El sistema braille es un método de lectura y escritura táctil diseñado especialmente para personas con discapacidad visual. Está basado en una matriz de seis puntos en relieve que, combinados de distintas formas, permiten crear letras, números, signos y abreviaturas. En total existen 64 combinaciones o códigos que conforman todo el sistema, adaptándose a la manera en que se escribe en tinta. Feliciana Calizaya, directora del Instituto Boliviano de la Ceguera (IBC), explicó en el programa Para Ellas que este sistema no solo permite leer, sino también comprender la ortografía y la estructura del lenguaje, convirtiéndose en una herramienta fundamental para el aprendizaje desde edades tempranas.
Más allá de ser un sistema de lectura, el braille es considerado una verdadera herramienta de inclusión, ya que posibilita el acceso a la educación, la información y la vida cotidiana de manera autónoma. No solo es utilizado por personas con ceguera total, sino también por quienes tienen baja visión, complementándose hoy con el uso de la tecnología. Según Calizaya, aprender braille desde la niñez facilita la integración en escuelas regulares y fortalece el desarrollo académico, ya que los estudiantes logran interiorizar correctamente la escritura y la lectura conforme avanzan en su formación.

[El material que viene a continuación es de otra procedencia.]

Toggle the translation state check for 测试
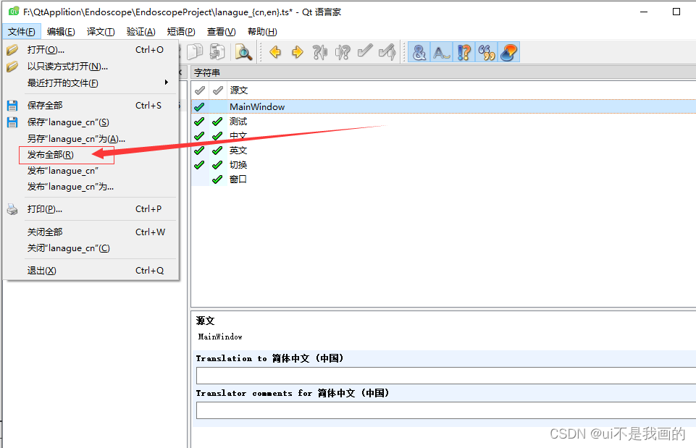This screenshot has height=448, width=696. (x=199, y=121)
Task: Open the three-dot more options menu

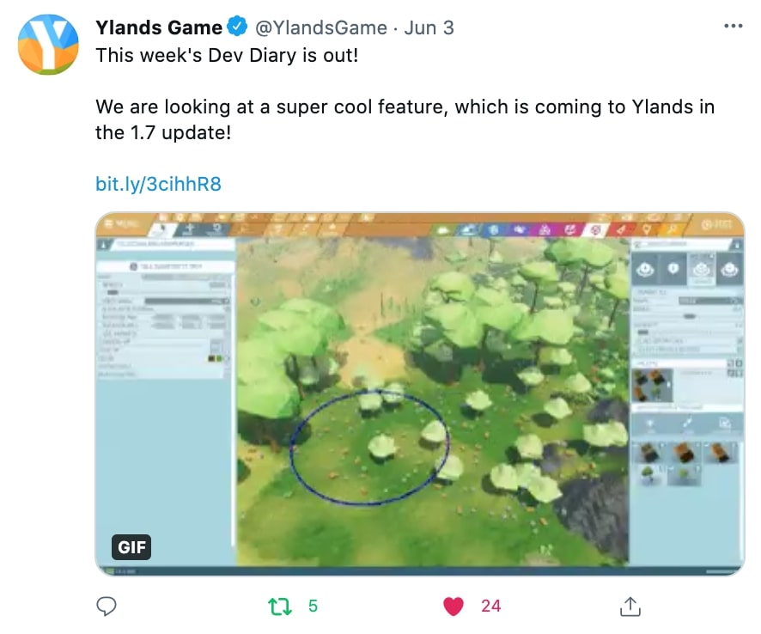Action: tap(733, 27)
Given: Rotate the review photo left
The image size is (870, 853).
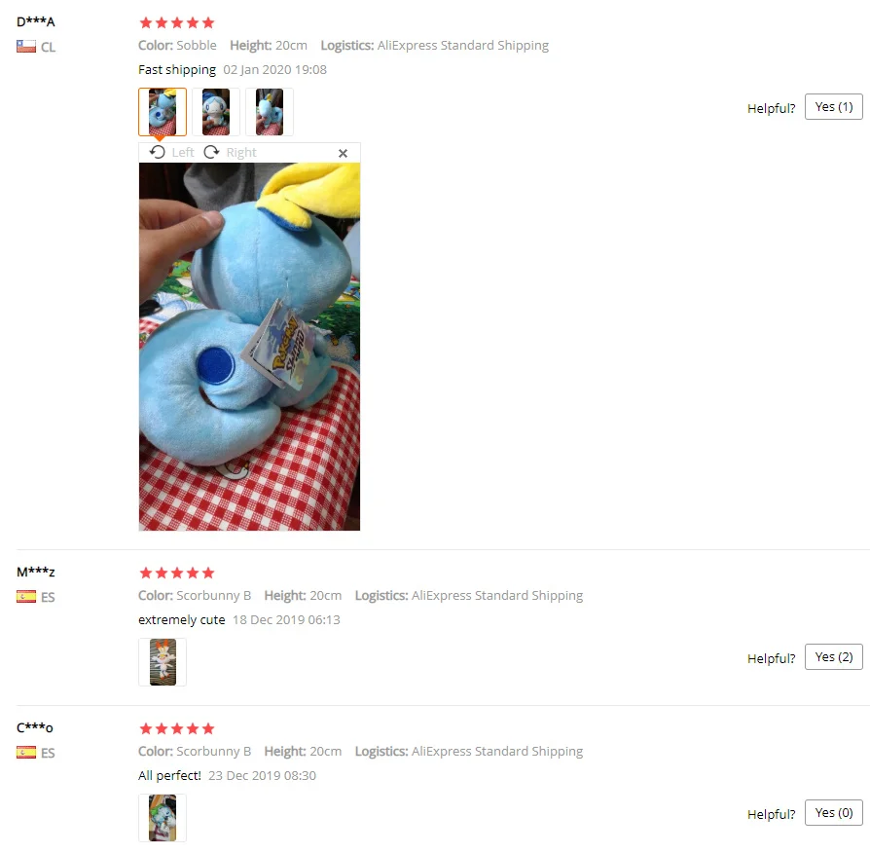Looking at the screenshot, I should coord(171,152).
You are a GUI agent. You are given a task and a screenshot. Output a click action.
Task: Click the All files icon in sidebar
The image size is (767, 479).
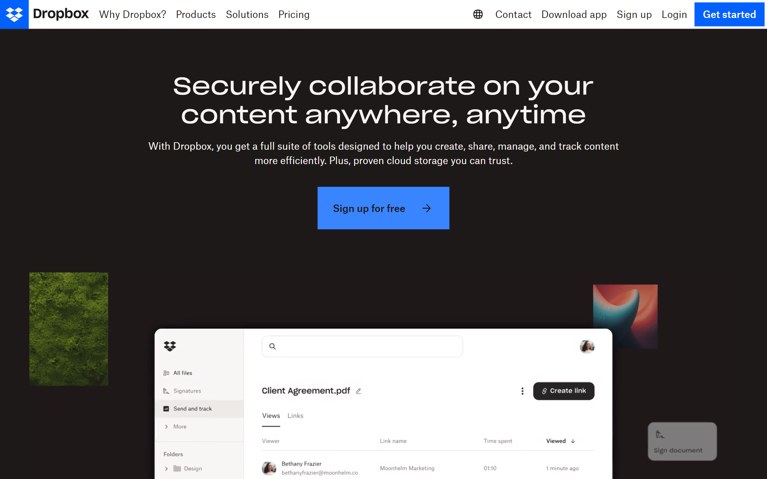click(x=166, y=373)
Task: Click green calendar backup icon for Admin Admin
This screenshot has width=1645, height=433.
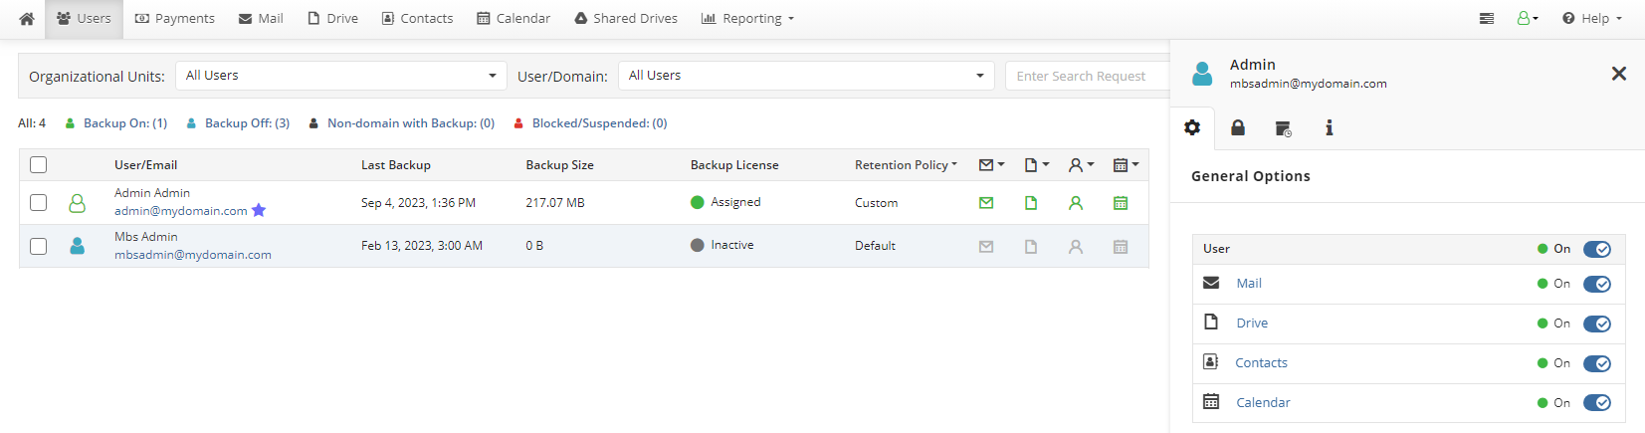Action: [x=1121, y=203]
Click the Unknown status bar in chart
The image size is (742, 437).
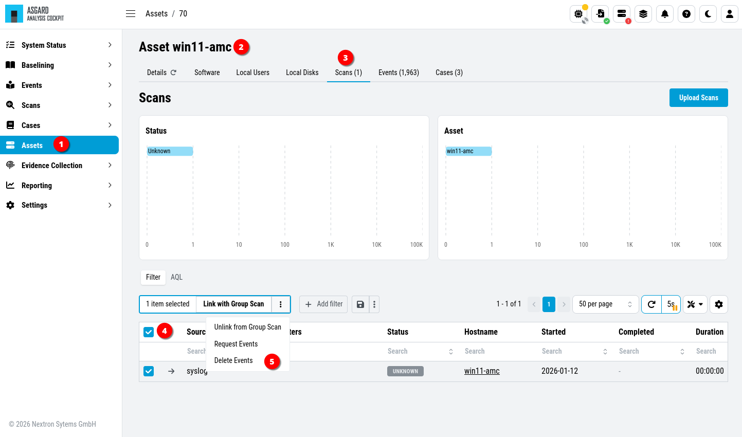tap(170, 151)
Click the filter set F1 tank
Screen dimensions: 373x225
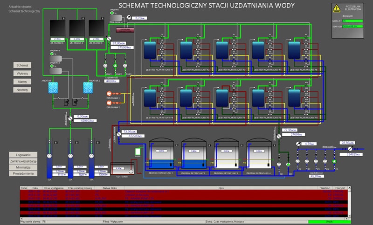(150, 49)
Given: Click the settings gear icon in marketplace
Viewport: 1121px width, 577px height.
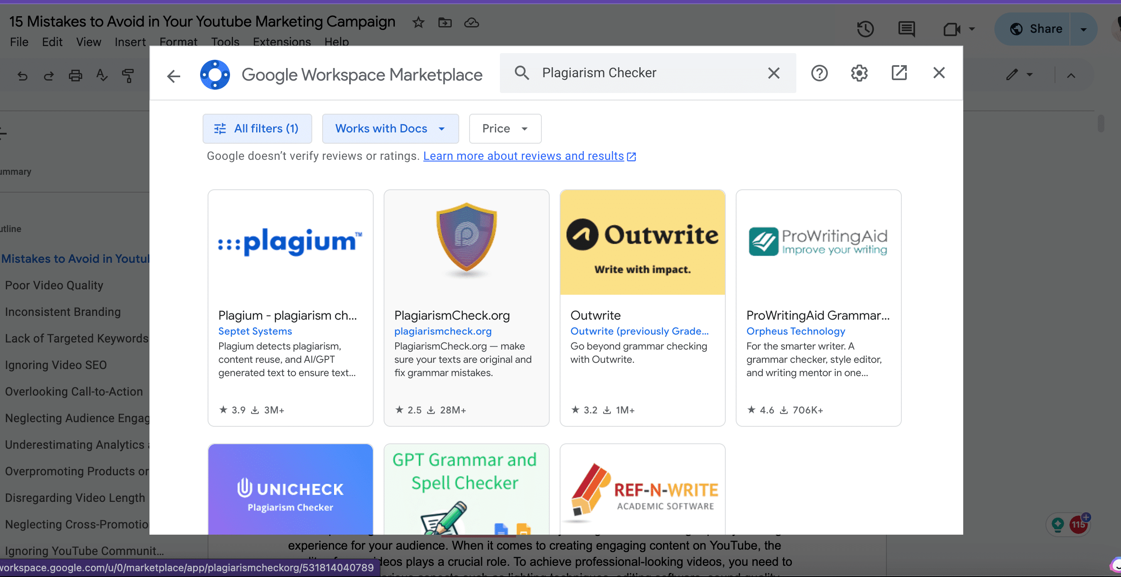Looking at the screenshot, I should pos(859,73).
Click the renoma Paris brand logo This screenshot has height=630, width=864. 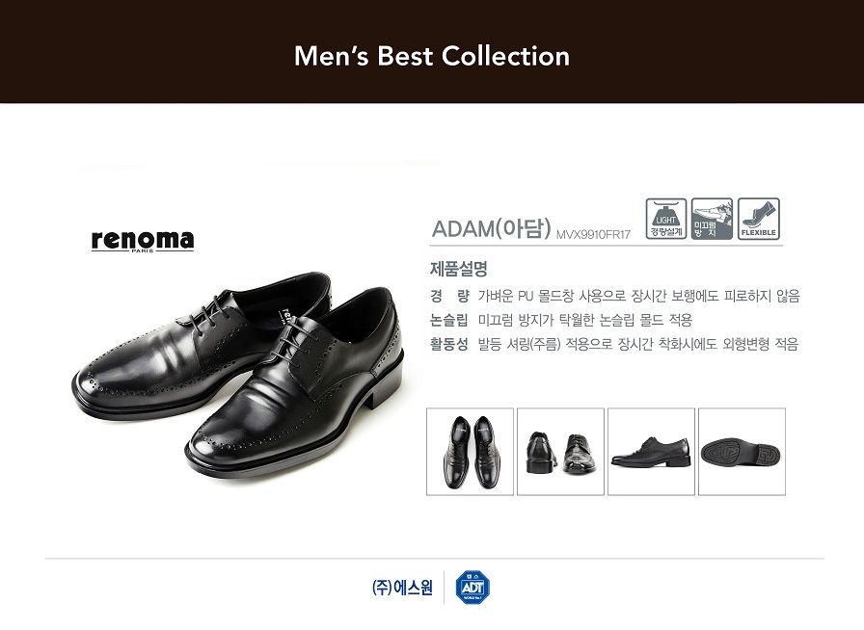(143, 241)
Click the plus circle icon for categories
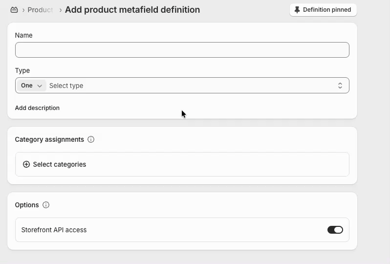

El braille no es un sistema complejo, aunque requiere práctica y constancia para lograr fluidez. Puede aprenderse a cualquier edad y, con el tiempo, los dedos desarrollan la sensibilidad necesaria para identificar los puntos en relieve. Cada letra se forma a partir de combinaciones específicas de los seis puntos, que se perciben con la yema de los dedos. Desde el IBC se trabaja de manera permanente para promover el acceso al braille en la educación y la vida diaria, además de generar conciencia social, ya que aún persisten prejuicios y desconocimiento sobre la discapacidad visual y las capacidades de quienes la viven.